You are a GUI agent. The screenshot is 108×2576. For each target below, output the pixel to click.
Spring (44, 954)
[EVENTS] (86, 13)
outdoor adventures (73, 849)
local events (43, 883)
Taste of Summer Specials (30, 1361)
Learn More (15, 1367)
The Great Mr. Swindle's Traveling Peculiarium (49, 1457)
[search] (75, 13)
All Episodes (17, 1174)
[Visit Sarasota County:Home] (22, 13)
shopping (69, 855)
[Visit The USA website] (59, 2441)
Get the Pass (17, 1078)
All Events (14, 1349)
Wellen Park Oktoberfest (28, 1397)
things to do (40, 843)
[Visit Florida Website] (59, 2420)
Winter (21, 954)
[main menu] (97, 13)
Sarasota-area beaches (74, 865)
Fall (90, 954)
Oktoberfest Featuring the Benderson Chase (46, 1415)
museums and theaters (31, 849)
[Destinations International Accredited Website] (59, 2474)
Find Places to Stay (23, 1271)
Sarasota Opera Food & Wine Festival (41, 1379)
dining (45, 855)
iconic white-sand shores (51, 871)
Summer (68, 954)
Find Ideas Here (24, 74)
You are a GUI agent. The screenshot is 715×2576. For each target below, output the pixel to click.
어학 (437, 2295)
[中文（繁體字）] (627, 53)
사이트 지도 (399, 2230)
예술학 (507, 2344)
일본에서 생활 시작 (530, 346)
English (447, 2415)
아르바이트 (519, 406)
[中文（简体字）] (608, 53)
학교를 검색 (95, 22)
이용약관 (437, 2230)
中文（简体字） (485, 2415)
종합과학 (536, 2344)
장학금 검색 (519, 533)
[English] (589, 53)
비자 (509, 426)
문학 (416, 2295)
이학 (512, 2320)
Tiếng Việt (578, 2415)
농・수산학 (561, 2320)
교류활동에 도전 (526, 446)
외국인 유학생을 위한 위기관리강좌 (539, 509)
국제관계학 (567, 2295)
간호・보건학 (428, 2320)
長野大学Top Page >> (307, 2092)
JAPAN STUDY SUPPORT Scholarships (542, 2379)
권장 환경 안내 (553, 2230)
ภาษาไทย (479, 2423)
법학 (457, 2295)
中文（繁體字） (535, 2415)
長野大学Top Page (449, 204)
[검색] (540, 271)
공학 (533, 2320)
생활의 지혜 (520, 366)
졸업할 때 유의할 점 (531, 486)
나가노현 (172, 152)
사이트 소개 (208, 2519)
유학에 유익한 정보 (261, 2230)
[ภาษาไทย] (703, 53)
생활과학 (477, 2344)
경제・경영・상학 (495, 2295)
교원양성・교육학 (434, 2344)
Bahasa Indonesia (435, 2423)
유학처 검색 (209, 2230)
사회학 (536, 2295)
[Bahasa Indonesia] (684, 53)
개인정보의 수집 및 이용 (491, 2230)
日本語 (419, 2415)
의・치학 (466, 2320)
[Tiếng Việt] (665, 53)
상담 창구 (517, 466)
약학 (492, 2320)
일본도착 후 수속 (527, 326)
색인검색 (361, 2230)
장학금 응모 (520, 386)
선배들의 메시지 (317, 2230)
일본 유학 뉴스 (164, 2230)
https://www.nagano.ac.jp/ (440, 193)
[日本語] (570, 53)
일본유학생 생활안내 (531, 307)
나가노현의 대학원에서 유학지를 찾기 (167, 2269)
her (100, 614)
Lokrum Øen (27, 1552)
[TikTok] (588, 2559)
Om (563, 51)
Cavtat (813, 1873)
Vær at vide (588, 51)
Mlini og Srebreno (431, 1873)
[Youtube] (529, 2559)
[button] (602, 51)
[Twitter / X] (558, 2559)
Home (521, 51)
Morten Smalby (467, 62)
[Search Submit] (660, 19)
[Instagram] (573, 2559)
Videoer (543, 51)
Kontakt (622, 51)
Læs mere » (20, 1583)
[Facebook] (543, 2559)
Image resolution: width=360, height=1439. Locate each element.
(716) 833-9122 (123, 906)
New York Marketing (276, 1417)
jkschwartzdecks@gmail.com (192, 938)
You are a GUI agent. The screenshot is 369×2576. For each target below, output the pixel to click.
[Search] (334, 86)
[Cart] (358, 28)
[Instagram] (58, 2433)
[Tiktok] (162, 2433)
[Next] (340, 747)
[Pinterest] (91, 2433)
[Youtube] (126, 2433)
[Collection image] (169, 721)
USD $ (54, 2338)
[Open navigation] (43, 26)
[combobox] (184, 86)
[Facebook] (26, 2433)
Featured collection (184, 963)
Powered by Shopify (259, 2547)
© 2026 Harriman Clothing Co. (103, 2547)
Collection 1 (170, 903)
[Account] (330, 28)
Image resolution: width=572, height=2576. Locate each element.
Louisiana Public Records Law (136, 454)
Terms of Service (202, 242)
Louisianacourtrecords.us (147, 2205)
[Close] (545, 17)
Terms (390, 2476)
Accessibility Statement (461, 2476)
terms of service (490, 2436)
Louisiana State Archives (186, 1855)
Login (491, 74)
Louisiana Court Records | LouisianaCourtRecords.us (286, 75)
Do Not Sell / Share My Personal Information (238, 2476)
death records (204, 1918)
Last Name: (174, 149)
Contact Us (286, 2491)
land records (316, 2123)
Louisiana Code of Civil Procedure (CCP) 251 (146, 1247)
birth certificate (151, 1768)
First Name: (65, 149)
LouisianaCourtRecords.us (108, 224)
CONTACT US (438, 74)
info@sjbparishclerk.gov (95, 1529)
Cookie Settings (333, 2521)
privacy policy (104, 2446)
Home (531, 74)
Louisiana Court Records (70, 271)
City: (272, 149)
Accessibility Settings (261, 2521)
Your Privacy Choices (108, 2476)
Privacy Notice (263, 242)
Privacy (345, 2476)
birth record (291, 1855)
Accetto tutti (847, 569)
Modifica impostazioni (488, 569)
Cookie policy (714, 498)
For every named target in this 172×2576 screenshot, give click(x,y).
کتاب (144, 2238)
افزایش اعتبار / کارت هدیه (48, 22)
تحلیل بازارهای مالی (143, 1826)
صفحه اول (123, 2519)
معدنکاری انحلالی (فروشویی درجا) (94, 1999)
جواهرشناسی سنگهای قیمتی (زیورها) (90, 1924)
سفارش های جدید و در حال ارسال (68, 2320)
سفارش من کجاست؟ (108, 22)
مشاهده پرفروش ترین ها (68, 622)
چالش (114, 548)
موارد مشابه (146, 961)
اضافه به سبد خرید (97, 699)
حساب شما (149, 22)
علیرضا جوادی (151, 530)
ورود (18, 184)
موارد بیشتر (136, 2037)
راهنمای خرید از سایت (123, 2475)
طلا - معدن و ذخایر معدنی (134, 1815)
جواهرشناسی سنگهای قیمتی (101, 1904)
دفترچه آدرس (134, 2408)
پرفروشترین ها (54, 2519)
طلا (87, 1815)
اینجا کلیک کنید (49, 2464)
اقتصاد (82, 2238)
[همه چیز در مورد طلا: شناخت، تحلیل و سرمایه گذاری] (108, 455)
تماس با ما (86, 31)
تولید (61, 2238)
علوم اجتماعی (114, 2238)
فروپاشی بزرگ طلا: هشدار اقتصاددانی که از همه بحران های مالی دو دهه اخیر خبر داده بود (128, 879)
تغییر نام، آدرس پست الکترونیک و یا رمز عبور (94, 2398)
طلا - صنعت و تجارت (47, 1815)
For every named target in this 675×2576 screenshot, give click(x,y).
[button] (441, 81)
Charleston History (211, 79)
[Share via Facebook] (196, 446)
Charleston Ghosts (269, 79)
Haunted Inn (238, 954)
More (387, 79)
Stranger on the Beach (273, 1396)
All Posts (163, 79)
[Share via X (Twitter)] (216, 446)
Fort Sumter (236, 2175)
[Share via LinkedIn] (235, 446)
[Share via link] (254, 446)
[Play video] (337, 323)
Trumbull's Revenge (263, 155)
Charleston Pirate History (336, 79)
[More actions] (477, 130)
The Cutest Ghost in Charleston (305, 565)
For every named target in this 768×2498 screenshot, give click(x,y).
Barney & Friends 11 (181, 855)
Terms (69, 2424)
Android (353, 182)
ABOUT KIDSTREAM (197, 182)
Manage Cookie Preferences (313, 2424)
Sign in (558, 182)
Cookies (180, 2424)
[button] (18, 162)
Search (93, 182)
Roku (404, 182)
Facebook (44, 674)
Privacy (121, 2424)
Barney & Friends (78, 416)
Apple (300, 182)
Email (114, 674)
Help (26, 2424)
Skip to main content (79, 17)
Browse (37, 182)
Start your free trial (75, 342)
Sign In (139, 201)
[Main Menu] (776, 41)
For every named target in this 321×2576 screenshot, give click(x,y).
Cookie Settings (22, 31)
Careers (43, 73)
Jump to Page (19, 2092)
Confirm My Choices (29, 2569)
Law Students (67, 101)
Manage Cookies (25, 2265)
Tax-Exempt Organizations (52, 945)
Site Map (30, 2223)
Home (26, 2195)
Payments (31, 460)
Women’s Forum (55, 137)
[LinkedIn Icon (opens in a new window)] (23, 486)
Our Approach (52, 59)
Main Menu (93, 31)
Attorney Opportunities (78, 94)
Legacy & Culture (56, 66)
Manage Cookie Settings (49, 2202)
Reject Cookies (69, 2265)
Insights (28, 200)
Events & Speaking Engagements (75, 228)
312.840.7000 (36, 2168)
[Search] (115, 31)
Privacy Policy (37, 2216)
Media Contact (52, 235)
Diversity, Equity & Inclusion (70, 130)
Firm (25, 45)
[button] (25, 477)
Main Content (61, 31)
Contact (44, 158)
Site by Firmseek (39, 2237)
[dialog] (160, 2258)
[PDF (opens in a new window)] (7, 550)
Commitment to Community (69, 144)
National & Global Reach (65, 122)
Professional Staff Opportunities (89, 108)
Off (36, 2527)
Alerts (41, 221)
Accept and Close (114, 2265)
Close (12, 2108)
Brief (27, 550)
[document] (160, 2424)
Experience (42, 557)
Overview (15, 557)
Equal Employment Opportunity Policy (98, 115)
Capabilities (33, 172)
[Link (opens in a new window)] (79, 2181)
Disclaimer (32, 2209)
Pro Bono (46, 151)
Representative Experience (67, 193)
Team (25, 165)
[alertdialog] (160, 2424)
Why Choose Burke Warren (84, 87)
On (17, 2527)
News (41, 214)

THE TASK> Please repeat each line from the one with "Legacy & Culture (56, 66)" through the last line of the data above, and add nothing.

RESULT FOR THIS EXERCISE>
Legacy & Culture (56, 66)
Manage Cookie Settings (49, 2202)
Reject Cookies (69, 2265)
Insights (28, 200)
Events & Speaking Engagements (75, 228)
312.840.7000 (36, 2168)
[Search] (115, 31)
Privacy Policy (37, 2216)
Media Contact (52, 235)
Diversity, Equity & Inclusion (70, 130)
Firm (25, 45)
[button] (25, 477)
Main Content (61, 31)
Contact (44, 158)
Site by Firmseek (39, 2237)
[dialog] (160, 2258)
[PDF (opens in a new window)] (7, 550)
Commitment to Community (69, 144)
National & Global Reach (65, 122)
Professional Staff Opportunities (89, 108)
Off (36, 2527)
Alerts (41, 221)
Accept and Close (114, 2265)
Close (12, 2108)
Brief (27, 550)
[document] (160, 2424)
Experience (42, 557)
Overview (15, 557)
Equal Employment Opportunity Policy (98, 115)
Capabilities (33, 172)
[Link (opens in a new window)] (79, 2181)
Disclaimer (32, 2209)
Pro Bono (46, 151)
Representative Experience (67, 193)
Team (25, 165)
[alertdialog] (160, 2424)
Why Choose Burke Warren (84, 87)
On (17, 2527)
News (41, 214)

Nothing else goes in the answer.